LMW thiols have also been implicated in protection against nitrosative stress (42). NO can react with GSH to form GSNO spontaneously, preventing its reaction with cysteine moieties (43). The amount of GSNO in the cell is modulated by S-nitrosoglutathione reductase (GSNOR), which regenerates GSH and reduces NO to ammonia, and also has a dual function as a S- (hydroxylmethyl) glutathione dehydrogenase, participating in formaldehyde detoxification (44). The role of GSNOR in virulence and pathogenesis has been elucidated in Streptococcus pneumoniae, where GSNOR is required for survival in blood (44). Paradoxically, S. aureus synthesizes its own NO using a bacterial nitric oxide synthase (SaNOS), which suggests that NO may also serve some protective role for the bacterium (45). NO and its downstream metabolite, such as nitrite, may protect S. aureus and other NOS-producing bacteria by scavenging HClO to produce nitrate, which is less reactive (18). NO can also block cysteine oxidation by S-nitrosylating exposed cysteines (46) and activating catalases that reduce the concentration of harmful H2O2 (18). Overall, SaNOS mutants display increased endogenous ROS and superoxide levels (47). Recent studies also find that the production of NO by S. aureus is essential for nasal colonization and skin abscess development, and mutants lacking the enzyme show decreased virulence (48-50). Interestingly, at low concentrations NO can act as a signaling molecule in a dose-dependent manner to modulate group activities, such as biofilm formation in numerous bacterial species (51). These complex and multifactorial roles for NO at different concentrations in bacteria are analogous to that in mammalian cells (51).

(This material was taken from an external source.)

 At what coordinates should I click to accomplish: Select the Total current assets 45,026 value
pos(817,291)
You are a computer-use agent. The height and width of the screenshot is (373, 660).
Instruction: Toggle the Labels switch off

In S. aureus, one report found that NO-mediated signal transduction regulates biofilm formation and dispersal, although the mechanistic details of the regulation are unknown (52). NO and nitrite (NO2-) impair polysaccharide intercellular adhesion (PIA)-dependent biofilm formation in S. aureus (53); PIA is a major constituent of the extracellular matrix of staphylococcal biofilms. It was also recently shown that NO inhibits S. aureus virulence by disrupting intercellular communication between bacterial cells by targeting proteins involved in quorum sensing (46). Biofilm formation in P. aeruginosa is also affected by NO in a concentration dependent manner and the bacteria harbor NO-responsive regulators that modulate biofilm dispersal (54, 55).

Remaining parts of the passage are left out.